Crawl online directories and parse online pdf docu

2019-09-07 11:00发布

问题:

I need to be able to crawl an online directory such as for example this one http://svn.apache.org/repos/asf/ and whenever a pdf, docx, txt, or odt file come across the crawling, I need to be able to parse, and extract the text from it.

I am using files.walk in order to crawl around locally in my laptop, and Apache Tika library to parse text, and it works just fine, but I don't really know how can I do the same in an online directory.

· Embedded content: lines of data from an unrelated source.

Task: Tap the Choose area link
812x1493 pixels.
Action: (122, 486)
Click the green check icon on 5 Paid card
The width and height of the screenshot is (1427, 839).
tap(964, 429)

Here's the code that goes through my PC and parses the files just so you guys have an idea of what I'm doing:

public static void GetFiles() throws IOException {
    //PathXml is the path directory such as  "/home/user/" that
    //is taken from an xml file .
    Files.walk(Paths.get(PathXml)).forEach(filePath -> { //Crawling process (Using Java 8)
        if (Files.isRegularFile(filePath)) {
            if (filePath.toString().endsWith(".pdf") || filePath.toString().endsWith(".docx") ||
                    filePath.toString().endsWith(".txt")){
                try {
                    TikaReader.ParsedText(filePath.toString());
                } catch (IOException e) {
                    e.printStackTrace();
                } catch (SAXException e) {
                    e.printStackTrace();
                } catch (TikaException e) {
                    e.printStackTrace();
                }
                System.out.println(filePath);
            }
        }
    });
}

and here's the TikaReader method:

public static String ParsedText(String file) throws IOException, SAXException, TikaException {
    InputStream stream = new FileInputStream(file); 
    AutoDetectParser parser = new AutoDetectParser();
    BodyContentHandler handler = new BodyContentHandler();
    Metadata metadata = new Metadata();
    try {
        parser.parse(stream, handler, metadata);
        System.out.println(handler.toString());
        return handler.toString();
    } finally {
        stream.close();
    }
}

So again, how can I do the same thing with the given online directory above?